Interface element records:
###
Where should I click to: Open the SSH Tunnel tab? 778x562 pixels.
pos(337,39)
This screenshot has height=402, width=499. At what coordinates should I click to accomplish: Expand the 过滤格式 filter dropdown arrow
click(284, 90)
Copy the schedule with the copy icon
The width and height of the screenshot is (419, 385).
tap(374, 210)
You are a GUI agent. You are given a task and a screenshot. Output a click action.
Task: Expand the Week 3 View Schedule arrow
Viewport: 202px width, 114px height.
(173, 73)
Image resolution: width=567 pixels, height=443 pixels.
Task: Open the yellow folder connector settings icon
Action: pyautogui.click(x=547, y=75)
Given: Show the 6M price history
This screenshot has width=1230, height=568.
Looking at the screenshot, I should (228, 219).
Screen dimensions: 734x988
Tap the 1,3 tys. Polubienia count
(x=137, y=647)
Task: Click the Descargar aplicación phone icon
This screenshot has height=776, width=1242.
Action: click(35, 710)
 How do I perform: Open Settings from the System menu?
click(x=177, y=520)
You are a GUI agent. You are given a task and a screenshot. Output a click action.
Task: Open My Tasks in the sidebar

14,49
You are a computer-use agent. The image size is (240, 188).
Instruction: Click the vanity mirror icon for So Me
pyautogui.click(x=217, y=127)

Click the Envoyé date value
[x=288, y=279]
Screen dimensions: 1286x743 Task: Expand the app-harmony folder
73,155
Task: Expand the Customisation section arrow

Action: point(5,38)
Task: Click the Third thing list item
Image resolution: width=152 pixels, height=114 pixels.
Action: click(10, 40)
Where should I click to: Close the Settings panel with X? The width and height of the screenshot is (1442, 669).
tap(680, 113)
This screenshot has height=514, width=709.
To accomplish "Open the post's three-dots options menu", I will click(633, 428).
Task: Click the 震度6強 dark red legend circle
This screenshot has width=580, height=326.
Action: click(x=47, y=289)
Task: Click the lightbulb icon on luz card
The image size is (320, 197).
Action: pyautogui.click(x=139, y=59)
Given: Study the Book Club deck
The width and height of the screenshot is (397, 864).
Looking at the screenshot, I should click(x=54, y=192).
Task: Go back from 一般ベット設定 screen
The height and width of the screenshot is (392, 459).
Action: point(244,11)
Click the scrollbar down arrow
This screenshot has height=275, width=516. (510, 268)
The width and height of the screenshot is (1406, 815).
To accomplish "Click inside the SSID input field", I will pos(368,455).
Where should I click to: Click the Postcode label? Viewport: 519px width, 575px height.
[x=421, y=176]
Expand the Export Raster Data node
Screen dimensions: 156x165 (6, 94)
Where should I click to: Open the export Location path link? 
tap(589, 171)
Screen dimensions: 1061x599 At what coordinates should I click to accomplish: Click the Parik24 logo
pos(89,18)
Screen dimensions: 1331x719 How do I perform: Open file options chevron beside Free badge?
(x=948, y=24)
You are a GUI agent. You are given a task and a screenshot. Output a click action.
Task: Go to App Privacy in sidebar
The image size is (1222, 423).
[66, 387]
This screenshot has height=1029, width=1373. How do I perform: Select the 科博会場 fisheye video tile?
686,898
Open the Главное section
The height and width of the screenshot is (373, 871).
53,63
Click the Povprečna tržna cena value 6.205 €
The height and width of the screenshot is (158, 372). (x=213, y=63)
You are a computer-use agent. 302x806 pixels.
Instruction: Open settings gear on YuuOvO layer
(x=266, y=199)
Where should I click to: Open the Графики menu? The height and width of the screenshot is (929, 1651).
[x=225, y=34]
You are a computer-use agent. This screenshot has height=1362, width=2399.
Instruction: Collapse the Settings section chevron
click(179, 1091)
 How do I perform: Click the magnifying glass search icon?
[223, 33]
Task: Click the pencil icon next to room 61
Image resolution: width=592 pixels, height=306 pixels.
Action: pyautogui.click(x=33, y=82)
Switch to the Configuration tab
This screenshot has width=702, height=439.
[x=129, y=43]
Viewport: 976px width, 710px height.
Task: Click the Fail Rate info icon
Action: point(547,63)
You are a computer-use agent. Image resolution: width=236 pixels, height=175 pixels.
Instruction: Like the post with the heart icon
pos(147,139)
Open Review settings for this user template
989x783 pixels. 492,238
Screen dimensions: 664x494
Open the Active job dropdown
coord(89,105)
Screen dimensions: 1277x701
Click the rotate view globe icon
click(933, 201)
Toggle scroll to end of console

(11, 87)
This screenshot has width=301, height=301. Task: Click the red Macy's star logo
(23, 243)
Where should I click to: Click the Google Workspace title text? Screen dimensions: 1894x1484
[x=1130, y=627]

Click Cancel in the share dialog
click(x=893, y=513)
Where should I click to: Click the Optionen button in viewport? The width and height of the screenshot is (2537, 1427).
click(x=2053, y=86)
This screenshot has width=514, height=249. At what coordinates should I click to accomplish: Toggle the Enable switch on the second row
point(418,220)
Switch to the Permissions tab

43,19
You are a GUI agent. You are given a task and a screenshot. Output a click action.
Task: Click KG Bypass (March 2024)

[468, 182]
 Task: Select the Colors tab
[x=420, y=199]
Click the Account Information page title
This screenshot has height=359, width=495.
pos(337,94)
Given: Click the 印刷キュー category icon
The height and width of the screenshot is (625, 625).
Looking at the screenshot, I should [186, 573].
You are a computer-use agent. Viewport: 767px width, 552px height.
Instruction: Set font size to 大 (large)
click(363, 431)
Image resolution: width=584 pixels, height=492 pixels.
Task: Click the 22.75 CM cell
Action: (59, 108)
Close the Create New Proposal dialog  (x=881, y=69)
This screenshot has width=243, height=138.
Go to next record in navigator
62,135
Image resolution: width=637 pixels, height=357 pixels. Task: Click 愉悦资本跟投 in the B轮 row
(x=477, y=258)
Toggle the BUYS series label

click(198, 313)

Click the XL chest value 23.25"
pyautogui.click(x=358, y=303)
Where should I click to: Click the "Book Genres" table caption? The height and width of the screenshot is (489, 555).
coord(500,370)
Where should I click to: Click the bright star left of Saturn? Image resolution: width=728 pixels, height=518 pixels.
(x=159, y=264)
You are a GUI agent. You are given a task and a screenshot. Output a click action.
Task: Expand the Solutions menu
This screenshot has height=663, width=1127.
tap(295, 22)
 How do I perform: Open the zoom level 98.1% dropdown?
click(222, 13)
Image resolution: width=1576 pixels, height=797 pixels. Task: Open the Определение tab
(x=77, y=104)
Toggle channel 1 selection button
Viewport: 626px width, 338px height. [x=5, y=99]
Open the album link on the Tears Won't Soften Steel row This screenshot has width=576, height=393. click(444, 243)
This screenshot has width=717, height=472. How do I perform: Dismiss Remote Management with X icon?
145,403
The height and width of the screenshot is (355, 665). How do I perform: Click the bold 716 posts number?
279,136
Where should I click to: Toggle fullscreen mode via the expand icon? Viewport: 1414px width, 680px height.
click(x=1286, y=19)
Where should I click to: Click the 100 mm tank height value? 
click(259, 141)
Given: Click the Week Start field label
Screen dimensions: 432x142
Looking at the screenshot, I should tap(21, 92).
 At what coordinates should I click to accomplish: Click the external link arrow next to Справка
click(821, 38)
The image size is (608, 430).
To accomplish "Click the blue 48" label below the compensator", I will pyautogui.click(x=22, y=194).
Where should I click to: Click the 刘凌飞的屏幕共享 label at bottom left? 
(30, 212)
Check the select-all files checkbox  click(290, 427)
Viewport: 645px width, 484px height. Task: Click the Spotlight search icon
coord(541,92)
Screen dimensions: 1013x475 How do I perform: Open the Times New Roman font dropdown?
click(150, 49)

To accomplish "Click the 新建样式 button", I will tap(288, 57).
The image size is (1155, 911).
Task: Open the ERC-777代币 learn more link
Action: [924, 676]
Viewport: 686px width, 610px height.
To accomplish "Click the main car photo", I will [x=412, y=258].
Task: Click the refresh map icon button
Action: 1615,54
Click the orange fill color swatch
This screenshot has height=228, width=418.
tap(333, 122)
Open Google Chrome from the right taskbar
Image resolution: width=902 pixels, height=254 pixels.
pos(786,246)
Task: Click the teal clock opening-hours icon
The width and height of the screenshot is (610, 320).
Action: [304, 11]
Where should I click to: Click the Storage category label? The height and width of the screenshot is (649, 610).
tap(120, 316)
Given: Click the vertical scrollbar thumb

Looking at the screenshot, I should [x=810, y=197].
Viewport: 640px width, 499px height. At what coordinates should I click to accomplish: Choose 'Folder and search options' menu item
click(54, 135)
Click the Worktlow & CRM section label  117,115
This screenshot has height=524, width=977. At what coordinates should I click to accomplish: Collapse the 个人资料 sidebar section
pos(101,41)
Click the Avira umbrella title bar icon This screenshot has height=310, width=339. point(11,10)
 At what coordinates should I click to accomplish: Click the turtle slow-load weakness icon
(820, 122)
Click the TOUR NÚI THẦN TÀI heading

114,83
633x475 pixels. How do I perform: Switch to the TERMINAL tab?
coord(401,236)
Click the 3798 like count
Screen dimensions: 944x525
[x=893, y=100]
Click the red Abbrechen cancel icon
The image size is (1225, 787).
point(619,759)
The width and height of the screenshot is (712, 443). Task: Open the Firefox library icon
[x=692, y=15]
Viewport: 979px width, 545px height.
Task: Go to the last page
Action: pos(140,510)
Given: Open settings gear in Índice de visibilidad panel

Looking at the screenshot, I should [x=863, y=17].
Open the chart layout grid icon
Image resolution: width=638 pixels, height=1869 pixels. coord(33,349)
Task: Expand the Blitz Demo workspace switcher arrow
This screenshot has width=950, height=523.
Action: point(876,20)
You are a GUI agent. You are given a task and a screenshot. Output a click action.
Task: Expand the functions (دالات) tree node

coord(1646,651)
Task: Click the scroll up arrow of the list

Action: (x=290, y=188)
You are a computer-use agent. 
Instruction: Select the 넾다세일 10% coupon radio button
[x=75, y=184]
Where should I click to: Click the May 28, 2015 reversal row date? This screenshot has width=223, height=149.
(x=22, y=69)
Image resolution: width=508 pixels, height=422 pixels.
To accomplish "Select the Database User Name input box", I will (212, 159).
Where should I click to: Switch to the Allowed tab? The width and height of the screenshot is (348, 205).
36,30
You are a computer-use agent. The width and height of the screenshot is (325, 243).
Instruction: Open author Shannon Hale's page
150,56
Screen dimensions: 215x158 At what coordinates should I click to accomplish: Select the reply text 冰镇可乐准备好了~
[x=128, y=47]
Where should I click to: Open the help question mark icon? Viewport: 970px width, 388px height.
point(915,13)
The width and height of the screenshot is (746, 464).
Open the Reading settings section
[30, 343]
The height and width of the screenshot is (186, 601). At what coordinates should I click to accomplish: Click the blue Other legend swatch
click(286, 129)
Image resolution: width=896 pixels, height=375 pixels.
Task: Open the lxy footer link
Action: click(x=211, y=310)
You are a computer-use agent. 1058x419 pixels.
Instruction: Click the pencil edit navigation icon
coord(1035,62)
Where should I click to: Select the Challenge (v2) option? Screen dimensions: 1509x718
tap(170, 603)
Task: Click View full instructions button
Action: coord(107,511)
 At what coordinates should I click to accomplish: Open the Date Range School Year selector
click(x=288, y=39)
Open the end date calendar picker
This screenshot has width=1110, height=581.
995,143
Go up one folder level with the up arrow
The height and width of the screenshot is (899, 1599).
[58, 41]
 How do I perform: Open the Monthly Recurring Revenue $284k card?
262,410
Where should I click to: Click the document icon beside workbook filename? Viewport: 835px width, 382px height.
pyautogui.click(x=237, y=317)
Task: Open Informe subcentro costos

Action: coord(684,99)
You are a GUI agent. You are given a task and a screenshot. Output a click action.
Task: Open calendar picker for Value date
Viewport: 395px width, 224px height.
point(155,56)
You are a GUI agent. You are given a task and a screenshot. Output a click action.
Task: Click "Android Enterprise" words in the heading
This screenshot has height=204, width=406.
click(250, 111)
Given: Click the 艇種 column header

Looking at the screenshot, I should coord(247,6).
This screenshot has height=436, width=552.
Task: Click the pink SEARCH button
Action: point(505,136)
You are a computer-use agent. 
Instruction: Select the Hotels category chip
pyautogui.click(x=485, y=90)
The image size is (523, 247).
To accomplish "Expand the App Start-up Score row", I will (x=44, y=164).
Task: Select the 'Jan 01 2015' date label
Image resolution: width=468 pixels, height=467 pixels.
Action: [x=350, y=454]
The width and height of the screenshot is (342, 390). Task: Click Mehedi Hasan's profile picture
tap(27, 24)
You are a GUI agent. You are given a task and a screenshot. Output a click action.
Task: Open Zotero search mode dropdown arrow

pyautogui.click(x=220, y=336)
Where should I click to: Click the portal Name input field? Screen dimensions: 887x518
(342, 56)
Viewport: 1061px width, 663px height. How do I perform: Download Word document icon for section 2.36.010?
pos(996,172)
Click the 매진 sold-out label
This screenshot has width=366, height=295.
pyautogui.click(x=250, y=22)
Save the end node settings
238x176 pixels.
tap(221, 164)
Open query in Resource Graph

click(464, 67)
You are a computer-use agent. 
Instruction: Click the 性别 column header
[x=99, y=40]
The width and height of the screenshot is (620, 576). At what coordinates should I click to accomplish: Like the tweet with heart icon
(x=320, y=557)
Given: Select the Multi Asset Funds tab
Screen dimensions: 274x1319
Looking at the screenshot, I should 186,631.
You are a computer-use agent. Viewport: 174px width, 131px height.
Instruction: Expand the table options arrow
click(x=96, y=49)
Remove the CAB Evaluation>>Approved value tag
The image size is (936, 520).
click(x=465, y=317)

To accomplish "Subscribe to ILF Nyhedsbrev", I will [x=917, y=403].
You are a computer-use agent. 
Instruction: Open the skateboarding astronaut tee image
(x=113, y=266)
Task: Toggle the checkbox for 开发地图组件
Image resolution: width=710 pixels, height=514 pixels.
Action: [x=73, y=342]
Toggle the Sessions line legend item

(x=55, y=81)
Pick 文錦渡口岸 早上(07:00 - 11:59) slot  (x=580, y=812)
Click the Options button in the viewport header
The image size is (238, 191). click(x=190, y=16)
###
PROBLEM REQUIREMENTS: Copy out the items from the start through the line containing "pos(337,39)", both ends included, with nothing changed.

RESPONSE TO THE TASK:
Where should I click to: Open the SSH Tunnel tab? 778x562 pixels.
pos(337,39)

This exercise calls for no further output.